Safety alignment in large language models is remarkably shallow: it is concentrated in the first few output tokens and reversible by fine-tuning on as few as 100 adversarial examples. This fragility becomes critical in real-world deployment, where models undergo sequential adaptation across domains such as medicine, law, and code, causing safety guardrails to erode cumulatively. Yet all existing safety-preserving methods target only single-task fine-tuning, leaving the multi-domain sequential setting entirely unaddressed. We introduce SafeAnchor, a framework that anchors safety in place throughout continual adaptation.

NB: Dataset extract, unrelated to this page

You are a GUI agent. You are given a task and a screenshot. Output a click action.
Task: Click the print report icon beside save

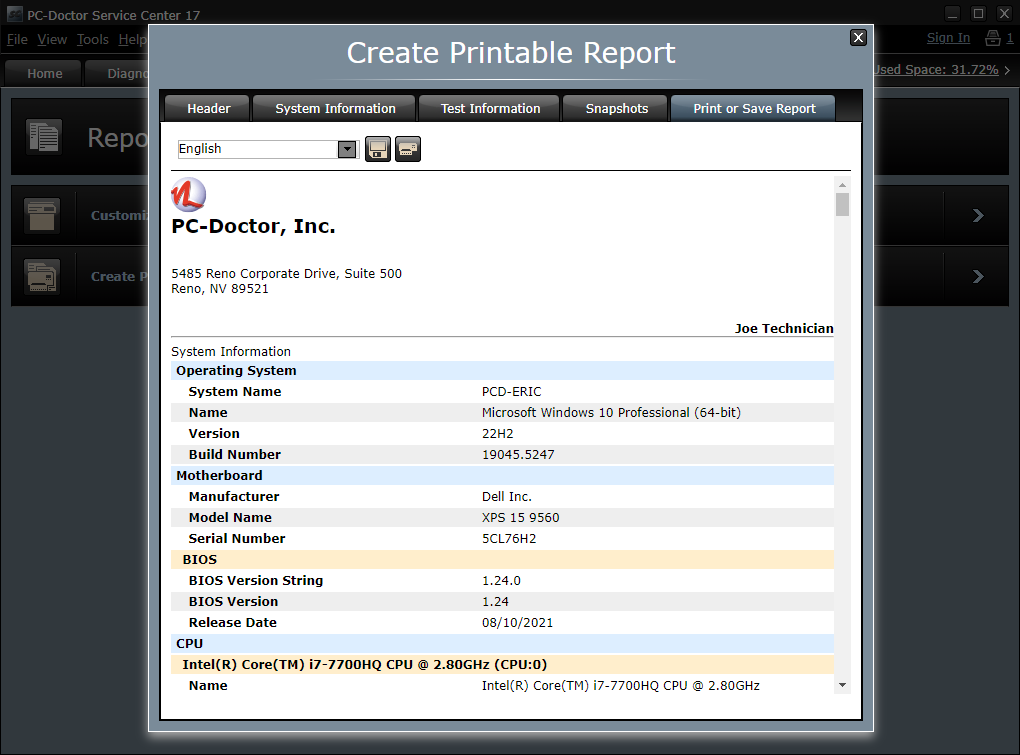pos(407,148)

SafeAnchor first identifies low-rank safety subspaces in LoRA parameter space via Fisher Information eigendecomposition, then constrains domain-specific gradient updates to the orthogonal complement of these subspaces, and finally monitors for residual safety drift with threshold-triggered corrective replay. Evaluated on Llama-2-7B-Chat and Mistral-7B-Instruct across a three-domain pipeline and eight benchmarks, SafeAnchor retains 93.2% of original safety alignment, outperforming all baselines by 18-42 points, while matching unconstrained fine-tuning to within 1.5 points on domain tasks.